» **WRITTEN INSTRUCTION 1**: Can you repeat the records from the line containing "The image size is (1389, 868)." through the end of the records, leaving the pictures out of your answer?

» **PROVIDED TEXT**:

○ ○ ○ ○ ○ ○ ○

April 17, 2012 By: NCVeditor Category: Community, Ecology, Guest Author

Community Resilience in Natural Disasters

Peace researchers Dr. Diane Bretherton and Anouk Ride say evidence indicates most people, when facing a natural disaster, are cooperative, altruistic, and resilient.

If you watch the news, particularly news about foreign countries, you could easily believe that natural disasters are followed by looting, crime and individualistic behavior to survive. However, research from six different countries indicates when facing a natural disaster most people are cooperative, altruistic, and resilient.

If you face a natural disaster, you will most likely turn to your neighbors and your community for help, advice and to help others you see as suffering more than yourself. This is a natural response to survive, to cope psychologically with the chaos and loss of control experienced in a disaster, and to rebuild communities. This behavior is far more common than generally assumed by the authorities and media commentators — who predict crime, competition and opportunism.

Initially we wanted to find out why some communities seemed to cope better than others with natural disasters. With local researchers in six countries, we talked to people who had survived tsunami waves higher than multistory buildings, droughts that lasted for years, earthquakes that crumbled entire villages. Interviews with survivors of earthquakes in Mexico and Pakistan, tsunamis in Indonesia and Solomon Islands, drought in Kenya, cyclone in Myanmar, and the US’s Hurricane Katrina, actually found the responses of communities and their experience of disaster aid were more similar than different.

The research is featured in our new book, Community Resilience in Natural Disasters (Palgrave Macmillan) in which we compared the interviews gathered around the world to find out what communities did when faced with a natural disaster and how their behavior changed with the arrival of assistance from aid agencies, government and other organizations.

○ ○ ○ ○ ○ ○ ○

» **WRITTEN INSTRUCTION 2**: Could you transcribe the piece on community resilience from "April 17, 2012" to "disaster, are cooperative, altruistic, and resilient."?

○ ○ ○ ○ ○ ○ ○

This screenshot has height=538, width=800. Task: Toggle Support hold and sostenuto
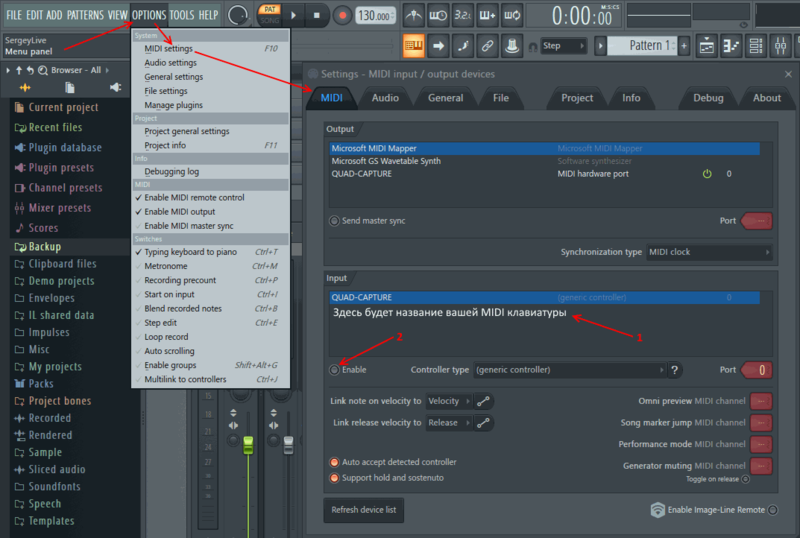click(335, 478)
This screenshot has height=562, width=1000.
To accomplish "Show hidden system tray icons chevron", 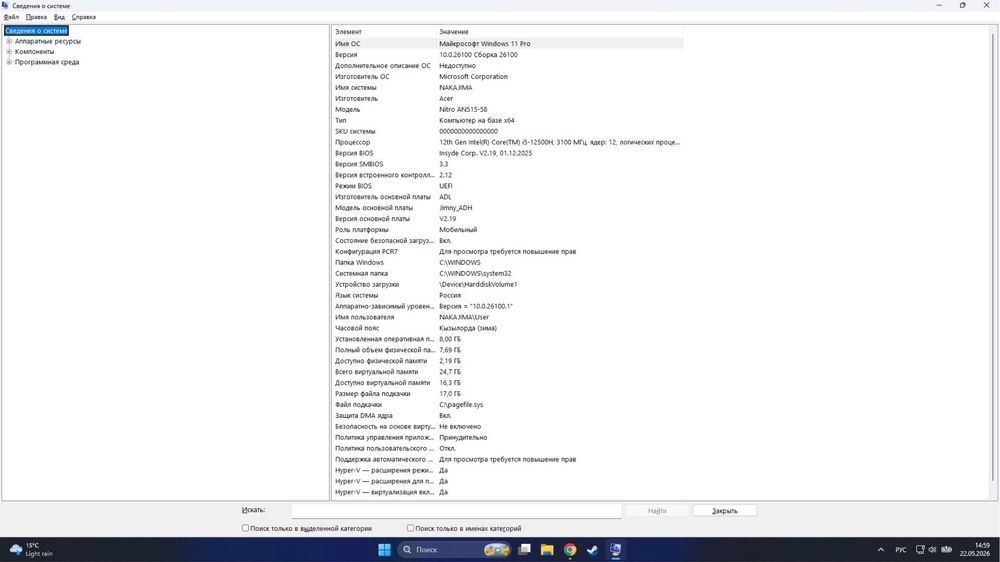I will tap(881, 550).
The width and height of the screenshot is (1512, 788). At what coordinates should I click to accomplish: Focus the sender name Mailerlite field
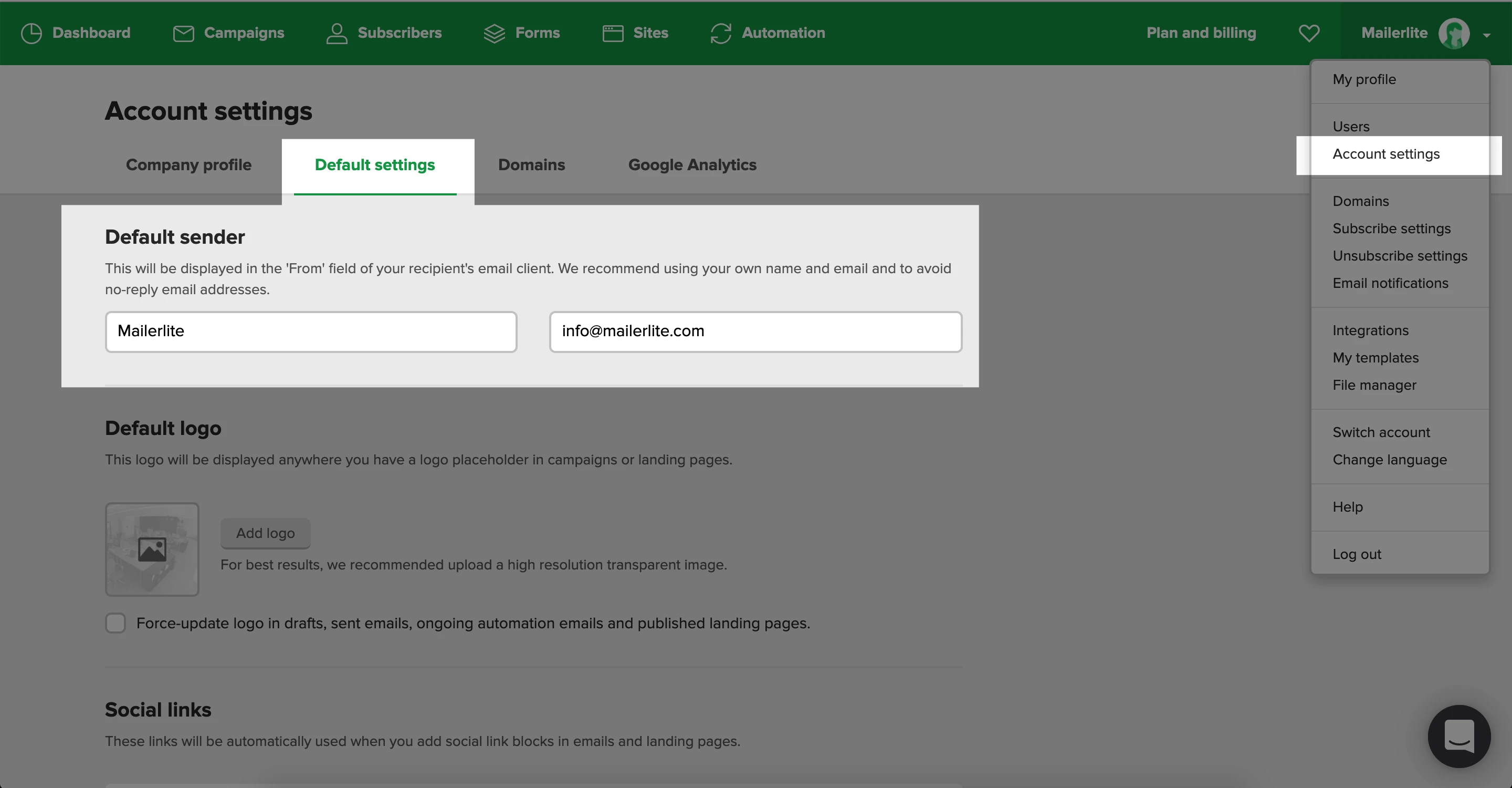pyautogui.click(x=310, y=332)
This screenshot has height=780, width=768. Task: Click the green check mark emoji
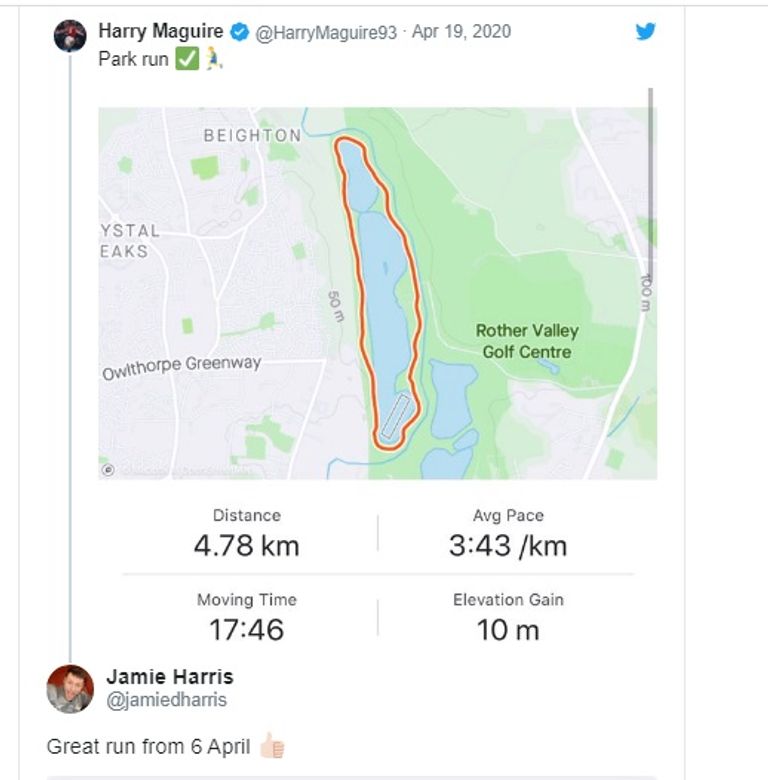click(x=186, y=59)
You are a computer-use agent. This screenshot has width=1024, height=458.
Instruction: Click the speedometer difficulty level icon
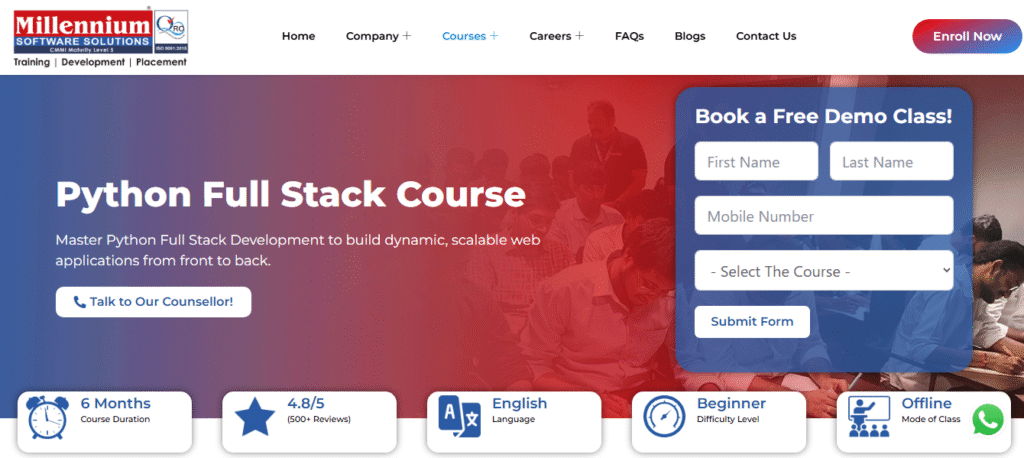(664, 417)
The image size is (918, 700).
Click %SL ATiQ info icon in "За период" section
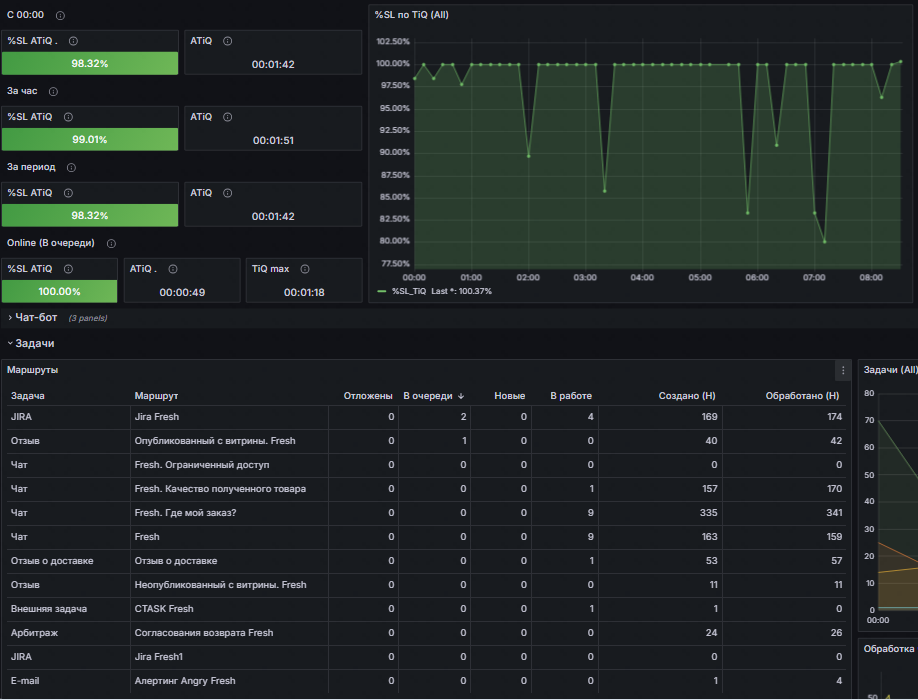coord(68,193)
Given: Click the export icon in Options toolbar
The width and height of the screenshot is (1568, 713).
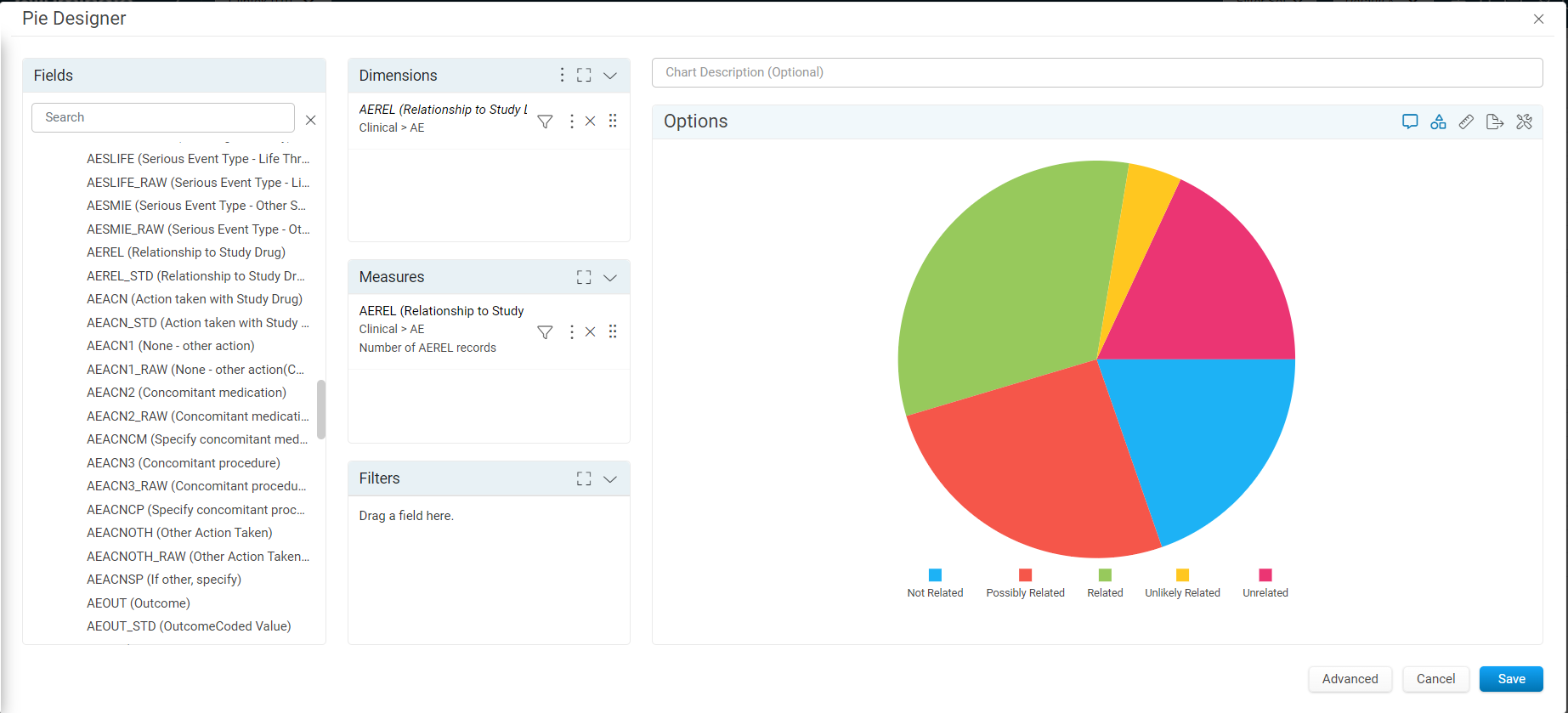Looking at the screenshot, I should coord(1495,122).
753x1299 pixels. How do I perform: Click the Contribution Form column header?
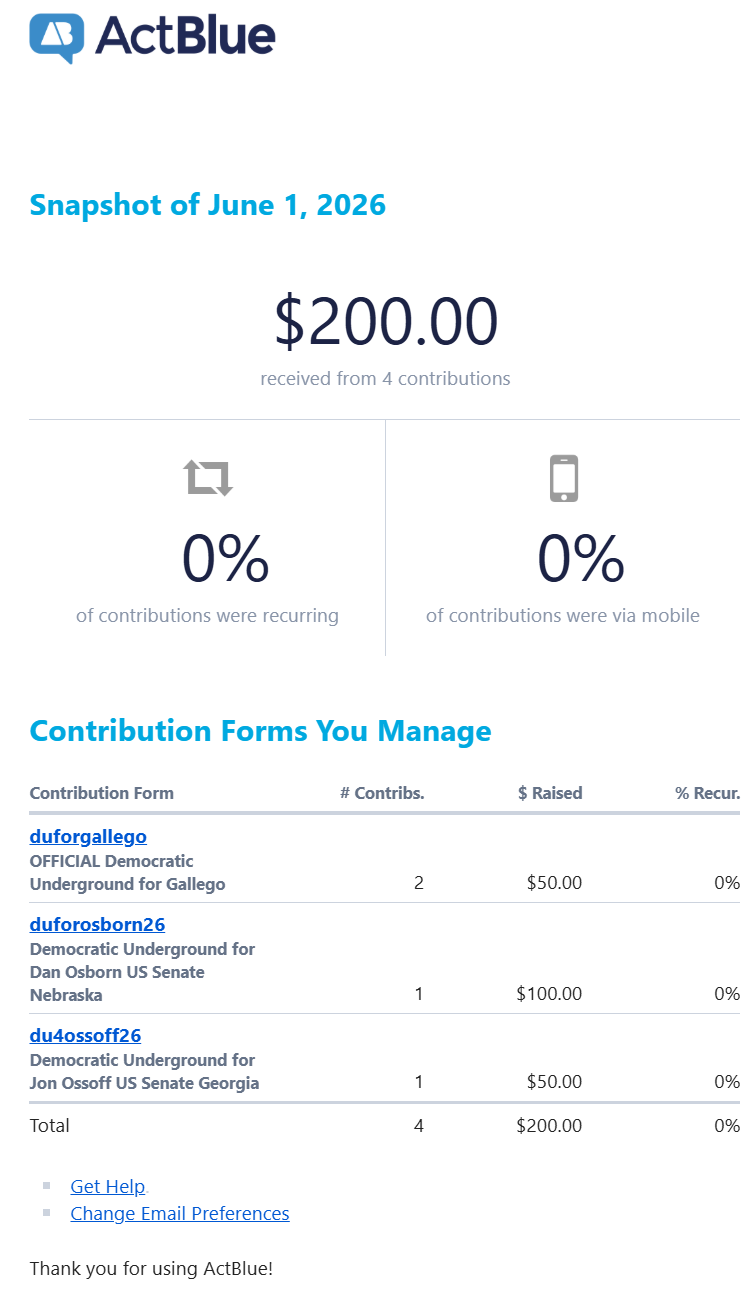(x=102, y=793)
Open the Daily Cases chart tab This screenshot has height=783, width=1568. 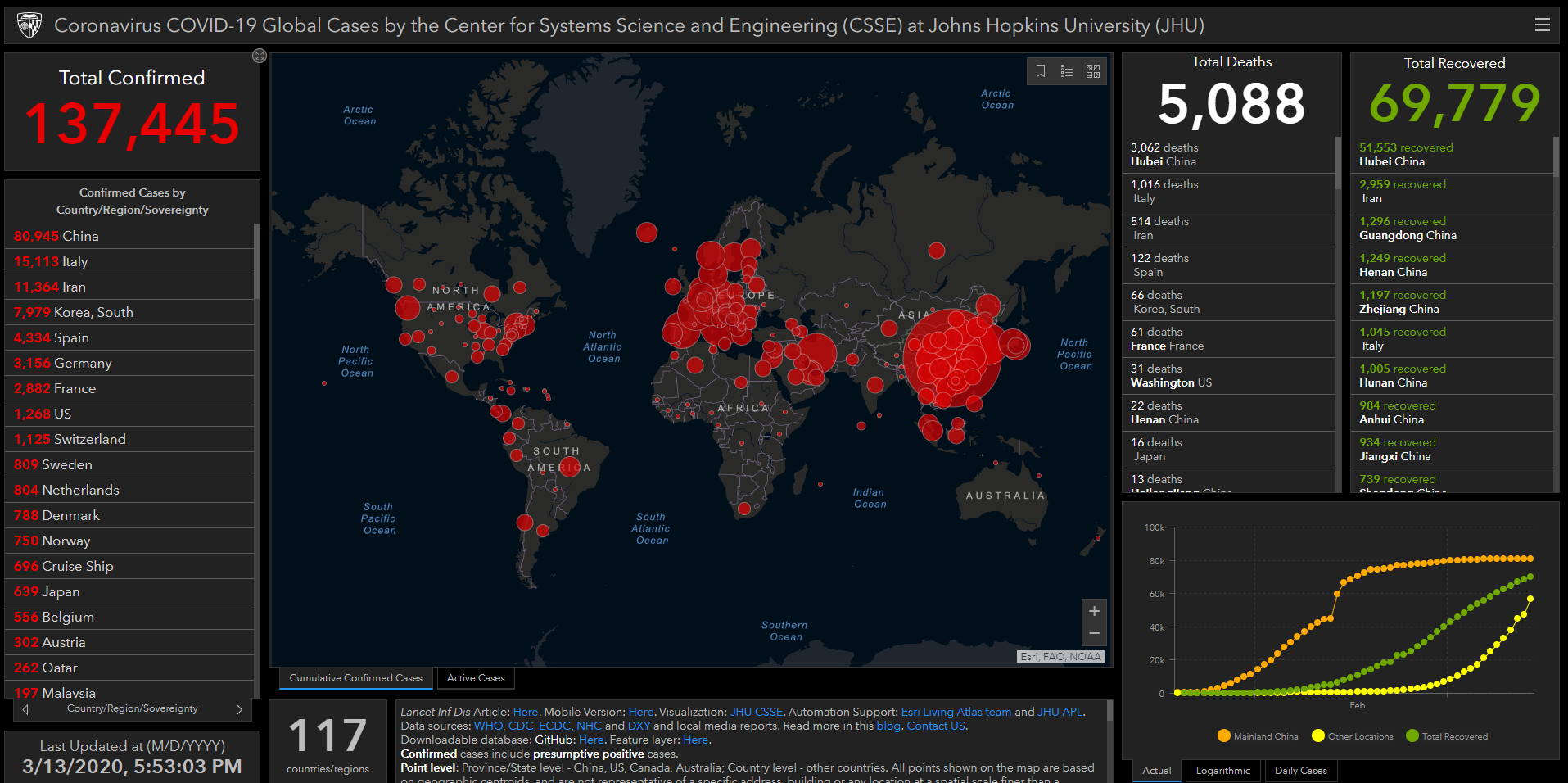[x=1300, y=771]
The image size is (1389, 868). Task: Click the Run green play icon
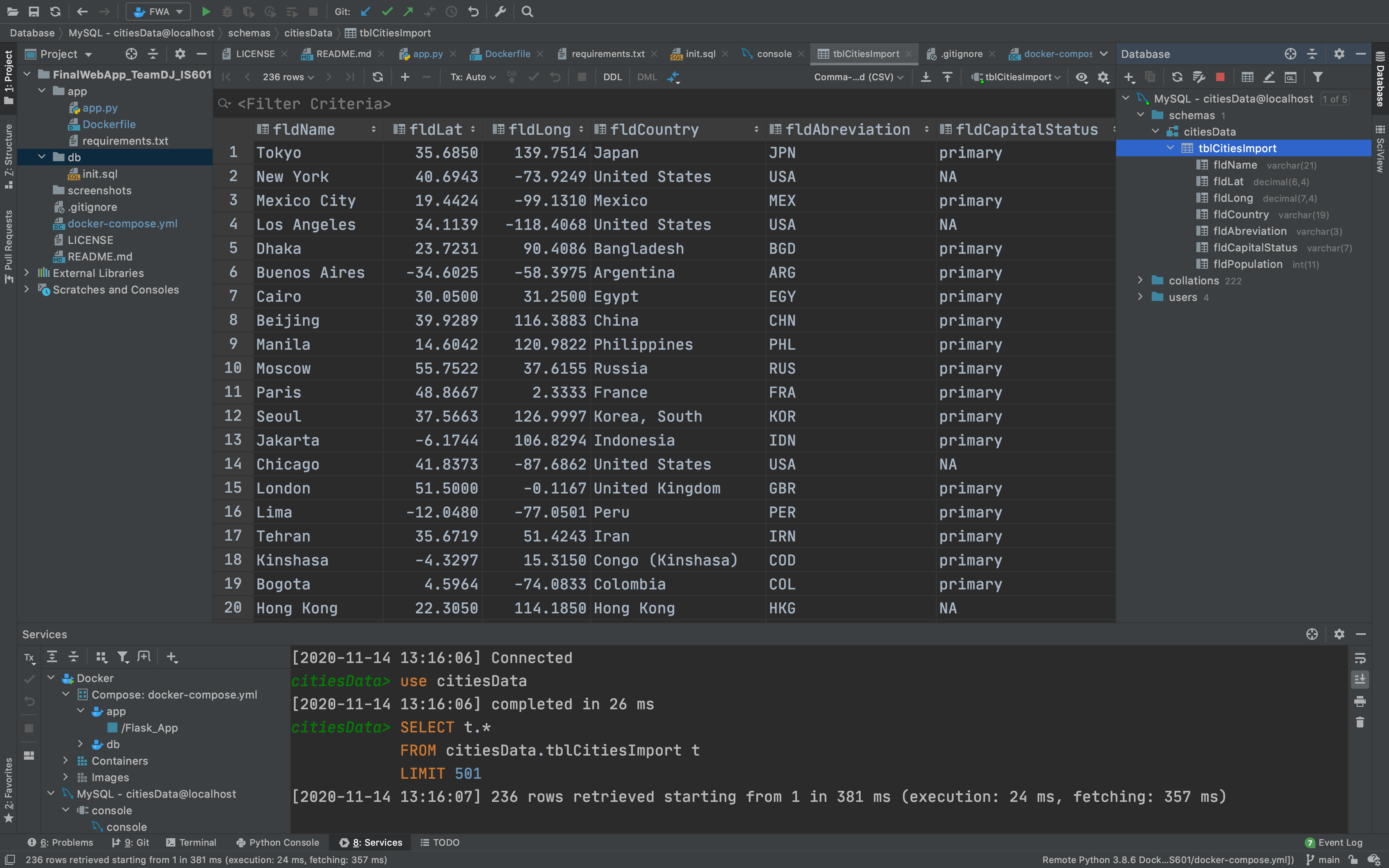(x=206, y=12)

○ ○ ○ ○ ○ ○ ○

» **TASK SOLUTION 1**:
The image size is (1389, 868). Task: Click the Run green play icon
(x=206, y=12)

» **TASK SOLUTION 2**:
April 17, 2012 By: NCVeditor Category: Community, Ecology, Guest Author

Community Resilience in Natural Disasters

Peace researchers Dr. Diane Bretherton and Anouk Ride say evidence indicates most people, when facing a natural disaster, are cooperative, altruistic, and resilient.